··· RECORDS FOR THE TASK

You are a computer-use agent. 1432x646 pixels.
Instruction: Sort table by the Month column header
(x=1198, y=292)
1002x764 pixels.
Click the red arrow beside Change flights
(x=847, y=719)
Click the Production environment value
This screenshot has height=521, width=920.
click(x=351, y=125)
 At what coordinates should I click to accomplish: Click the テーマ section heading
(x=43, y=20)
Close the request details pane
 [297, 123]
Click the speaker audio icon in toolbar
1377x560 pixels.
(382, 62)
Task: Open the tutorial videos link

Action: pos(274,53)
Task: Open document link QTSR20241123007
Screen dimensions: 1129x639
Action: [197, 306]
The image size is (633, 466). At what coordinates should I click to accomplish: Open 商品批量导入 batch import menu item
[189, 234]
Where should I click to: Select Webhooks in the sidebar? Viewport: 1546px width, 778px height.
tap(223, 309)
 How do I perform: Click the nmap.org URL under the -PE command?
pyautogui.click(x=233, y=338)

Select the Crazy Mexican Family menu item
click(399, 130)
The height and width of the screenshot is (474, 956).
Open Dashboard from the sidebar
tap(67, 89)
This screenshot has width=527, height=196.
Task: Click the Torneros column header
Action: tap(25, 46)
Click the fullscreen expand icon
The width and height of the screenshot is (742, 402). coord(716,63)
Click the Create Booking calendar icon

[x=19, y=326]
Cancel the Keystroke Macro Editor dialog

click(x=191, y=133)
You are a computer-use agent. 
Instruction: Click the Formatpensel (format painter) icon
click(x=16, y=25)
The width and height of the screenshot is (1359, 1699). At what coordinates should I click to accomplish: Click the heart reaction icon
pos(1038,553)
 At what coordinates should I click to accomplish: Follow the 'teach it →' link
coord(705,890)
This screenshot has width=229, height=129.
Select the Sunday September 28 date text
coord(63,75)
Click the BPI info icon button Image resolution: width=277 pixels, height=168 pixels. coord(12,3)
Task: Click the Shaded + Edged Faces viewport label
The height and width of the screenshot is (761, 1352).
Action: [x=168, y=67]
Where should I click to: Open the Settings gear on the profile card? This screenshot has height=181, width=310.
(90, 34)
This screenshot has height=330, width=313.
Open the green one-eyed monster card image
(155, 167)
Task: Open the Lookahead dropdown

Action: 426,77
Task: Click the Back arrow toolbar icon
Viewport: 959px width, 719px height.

······

→ EXERCISE AIM: Gather every line in the records above that contains the word "arrow", and copy each one out in full.

→ WRITTEN RESPONSE:
Click the red arrow beside Change flights
Task: Click the Back arrow toolbar icon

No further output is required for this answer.